Return only the tail of the data below, word for word: the line with "Open the address bar dropdown arrow" and each line after it through the final one.

- Collected data entries -
----------------

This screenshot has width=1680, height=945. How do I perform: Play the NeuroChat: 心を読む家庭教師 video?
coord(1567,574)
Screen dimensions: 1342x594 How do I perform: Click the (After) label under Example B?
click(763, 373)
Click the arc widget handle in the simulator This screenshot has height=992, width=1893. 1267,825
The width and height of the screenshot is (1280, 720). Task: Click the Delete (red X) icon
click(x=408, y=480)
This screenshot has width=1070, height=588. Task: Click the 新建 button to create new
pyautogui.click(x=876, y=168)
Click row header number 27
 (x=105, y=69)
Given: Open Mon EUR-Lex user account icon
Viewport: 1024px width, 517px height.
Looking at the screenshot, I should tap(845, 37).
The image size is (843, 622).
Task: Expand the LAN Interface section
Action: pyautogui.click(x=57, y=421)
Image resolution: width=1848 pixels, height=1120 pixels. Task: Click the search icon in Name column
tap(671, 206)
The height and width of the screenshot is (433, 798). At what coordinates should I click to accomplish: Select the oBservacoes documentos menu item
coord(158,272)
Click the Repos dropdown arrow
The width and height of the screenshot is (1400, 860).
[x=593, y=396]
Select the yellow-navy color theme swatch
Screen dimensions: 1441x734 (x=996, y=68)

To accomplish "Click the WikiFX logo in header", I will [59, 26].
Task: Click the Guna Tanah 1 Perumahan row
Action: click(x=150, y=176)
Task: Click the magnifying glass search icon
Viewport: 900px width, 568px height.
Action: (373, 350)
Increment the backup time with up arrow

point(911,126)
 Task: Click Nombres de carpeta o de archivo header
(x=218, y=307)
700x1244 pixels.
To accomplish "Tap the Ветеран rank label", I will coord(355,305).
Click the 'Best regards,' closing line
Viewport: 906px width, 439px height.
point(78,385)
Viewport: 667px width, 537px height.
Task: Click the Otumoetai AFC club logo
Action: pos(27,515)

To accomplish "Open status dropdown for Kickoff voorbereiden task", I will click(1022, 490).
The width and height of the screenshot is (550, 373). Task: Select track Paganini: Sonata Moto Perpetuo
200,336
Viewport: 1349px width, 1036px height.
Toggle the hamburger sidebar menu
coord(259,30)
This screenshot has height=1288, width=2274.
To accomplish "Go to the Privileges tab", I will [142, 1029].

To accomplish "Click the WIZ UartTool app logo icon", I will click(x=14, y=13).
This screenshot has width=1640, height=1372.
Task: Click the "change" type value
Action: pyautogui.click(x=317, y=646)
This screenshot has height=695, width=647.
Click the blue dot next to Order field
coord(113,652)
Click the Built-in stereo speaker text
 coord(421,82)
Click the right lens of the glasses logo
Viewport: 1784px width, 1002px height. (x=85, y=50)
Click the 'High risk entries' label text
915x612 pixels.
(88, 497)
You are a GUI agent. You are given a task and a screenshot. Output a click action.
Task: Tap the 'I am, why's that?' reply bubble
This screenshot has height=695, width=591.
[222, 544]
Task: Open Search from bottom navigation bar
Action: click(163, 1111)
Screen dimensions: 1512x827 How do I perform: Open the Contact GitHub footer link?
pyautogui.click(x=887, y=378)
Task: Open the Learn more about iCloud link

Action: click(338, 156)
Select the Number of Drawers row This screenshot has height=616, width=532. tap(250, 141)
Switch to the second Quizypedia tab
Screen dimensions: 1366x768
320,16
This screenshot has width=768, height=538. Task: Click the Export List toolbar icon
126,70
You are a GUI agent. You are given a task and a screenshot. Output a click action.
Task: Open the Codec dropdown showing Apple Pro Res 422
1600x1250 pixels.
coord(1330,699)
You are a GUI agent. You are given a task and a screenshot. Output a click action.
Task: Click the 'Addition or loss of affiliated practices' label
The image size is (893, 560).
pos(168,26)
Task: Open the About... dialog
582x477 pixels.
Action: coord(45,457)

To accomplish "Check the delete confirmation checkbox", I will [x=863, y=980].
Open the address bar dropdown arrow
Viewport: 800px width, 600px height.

----------------

- Written reply -
Open the address bar dropdown arrow
Viewport: 800px width, 600px height.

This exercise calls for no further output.